Chongqing - Forget "Do Not Touch." At the Chongqing Contemporary Art Museum, visitors are encouraged to play. The exhibition A Brief History of Technology & Art in China, Chapter One: Computer-Based Art, which opened on December 26, invites the public into an interactive journey through three decades of digital creativity - from early desktop experiments to immersive virtual worlds.
The exhibition A Brief History of Technology & Art in China, Chapter One: Computer-Based Art, opened on December 26. (Photo/CQNews)
Charting the transformation of art in the digital age, the exhibition examines how accessible computing sparked new forms of expression. It showcases pioneering works from the 1990s, created on now-obsolete systems like MS-DOS and early Apple computers, alongside contemporary interactive installations powered by game engines and VR. What unites them is the artists’ drive to turn everyday technology into a medium for art.
Feng Mengbo's work "Long March: Restart." (Photo/CQNews)
"This isn’t just about viewing art - it's about entering it," notes one museum attendant, as visitors navigate digital landscapes using handheld controllers.

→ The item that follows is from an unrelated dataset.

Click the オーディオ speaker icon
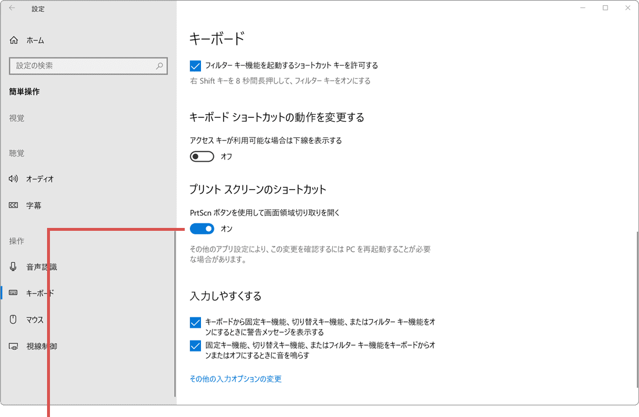Screen dimensions: 639x417 pos(13,179)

A centerpiece of the show is Feng Mengbo's Long March: Restart, an interactive game installation previously exhibited at the Museum of Modern Art in New York. Inspired by his 1994 painting Game Over: Long March, which reimagined the Communist revolution through the aesthetic of 8-bit video games, Feng transformed the static image into a playable experience in 2009. Players traverse symbolic landscapes from the Long March, merging historical narrative with digital interaction.
Feng Mengbo is demonstrating how to operate the game to the audience. (Photo/CQNews)

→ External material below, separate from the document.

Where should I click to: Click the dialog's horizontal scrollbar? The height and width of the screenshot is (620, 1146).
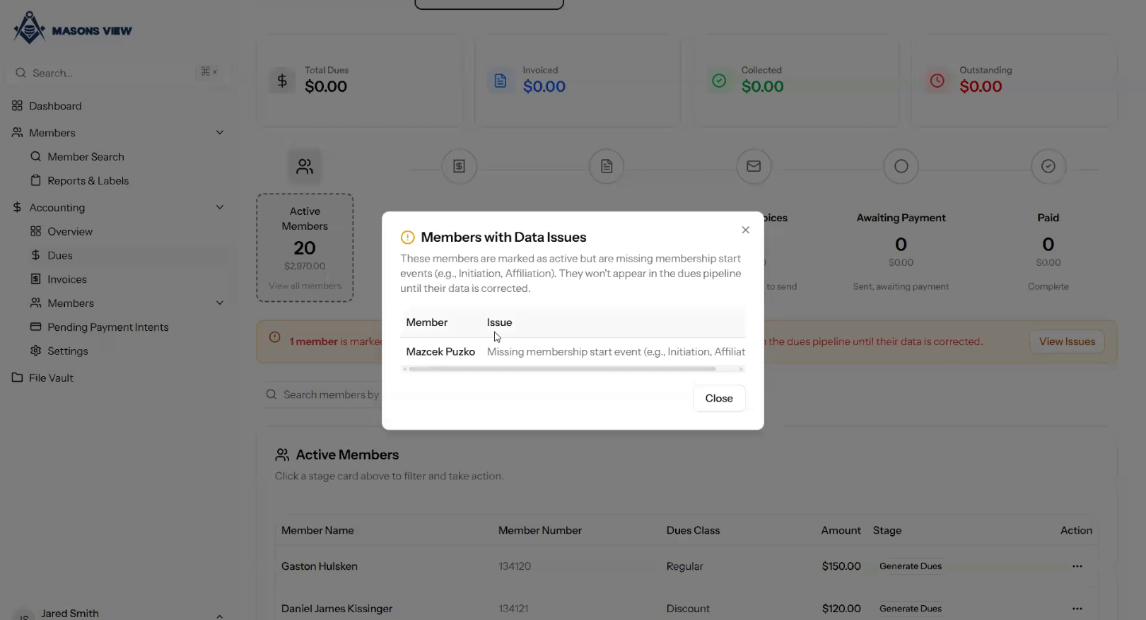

Equally engaging is the VR section "Virtual Art Museum," presented by Shenzhen's Pingshan Art Museum. Here, visitors wearing headsets can manipulate virtual sculptures and see other attendees in real time, creating a shared social space within a digital gallery.
"In most VR experiences, you’re just a passive viewer," said Lin Ziqiao, a student from Sichuan Fine Arts Institute. "But here I could actually pick up artworks and explore with others. It felt alive."
Visitors are experiencing the "Virtual Art Museum" VR installation. (Photo/CQNews)
The exhibition also highlights ongoing interdisciplinary collaboration between Sichuan Fine Arts Institute and the University of Electronic Science and Technology of China, featuring projects that blend coding, electronics, and mechanical design.
"We're at a point where technology isn't just a tool - it's part of the artistic language," said He Guiyan, Director of Sichuan Fine Arts Institute Art Museum. "This exhibition is a step toward deeper dialogue about where art can go next."
A Brief History of Technology & Art in China, Chapter One: Computer-Based Art runs through January 26, 2026, with free admission at the Chongqing Contemporary Art Museum.